誤解1:「信用状があれば代金回収は100%確実」→ 正しくは、開設銀行自体の信用リスクや書類不備による支払拒絶(ディスクレパンシー)のリスクは残ります。

誤解2:「フォーフェイティングと通常の債権売却(ファクタリング)は同じ」→ 正しくは、フォーフェイティングは中長期・大口の輸出手形をノンリコースで買い取る点で、短期売掛債権を対象とすることが多いファクタリングと使い分けられます。

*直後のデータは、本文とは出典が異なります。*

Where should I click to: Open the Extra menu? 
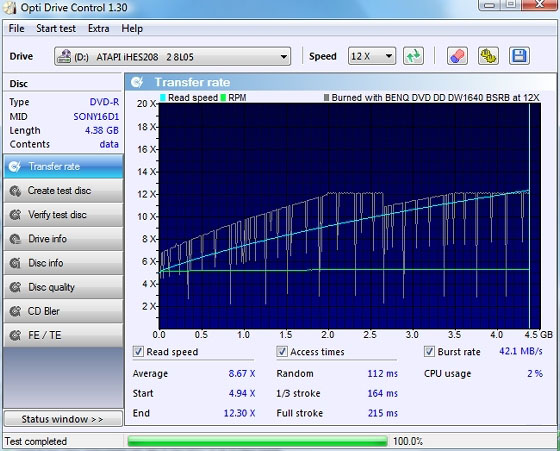99,29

確認ポイントとして、取消不能信用状か、確認銀行が付いているかを必ず契約書で押さえます。

日本実務での扱い

信用状取引の実務は国際商業会議所(ICC)の統一規則・慣例(UCP)に準拠するのが国際標準であり、日本の銀行の貿易金融実務でも共通に用いられています(2026年8月時点)。経済産業省は貿易保険制度を所管しており、公的機関によるカントリーリスクの保険引受が銀行の与信判断を補完する役割を果たしています。

面接・モデルテストで問われるポイント

Q:信用状とフォーフェイティングをどのように使い分けるか説明してください。
「信用状は代金決済そのものの手段として使われ、銀行が支払を確約することで取引を成立させます。フォーフェイティングは輸出者が受け取る予定の手形・債権を早期に資金化し、かつ信用リスクをノンリコースで手放したい場合に使う手段です。取引の規模・期間・信用リスクの許容度に応じて使い分けます。」(30秒回答例)

深掘りでは「スタンバイL/Cと通常の信用状の違い」「フォーフェイティングの買取レートを左右する要因」が問われます。

よくある質問(FAQ)

Q. スタンバイL/Cと通常の信用状の違いは何ですか?
A. 通常の信用状は代金決済そのものの手段として使われるのに対し、スタンバイL/Cは主契約が正常に履行される限り発動せず、不履行時に保証として機能する点が異なります。

Q. フォーフェイティングの買取レートは何で決まりますか?
A. 開設銀行の信用力、対象国のカントリーリスク、残存期間、金利水準などを踏まえて銀行間で決定されます。

出典・参考(2026-08確認)

※本記事は教育目的の一般的な解説であり、法務・税務・投資助言ではありません。設例は理解のための架空数値です。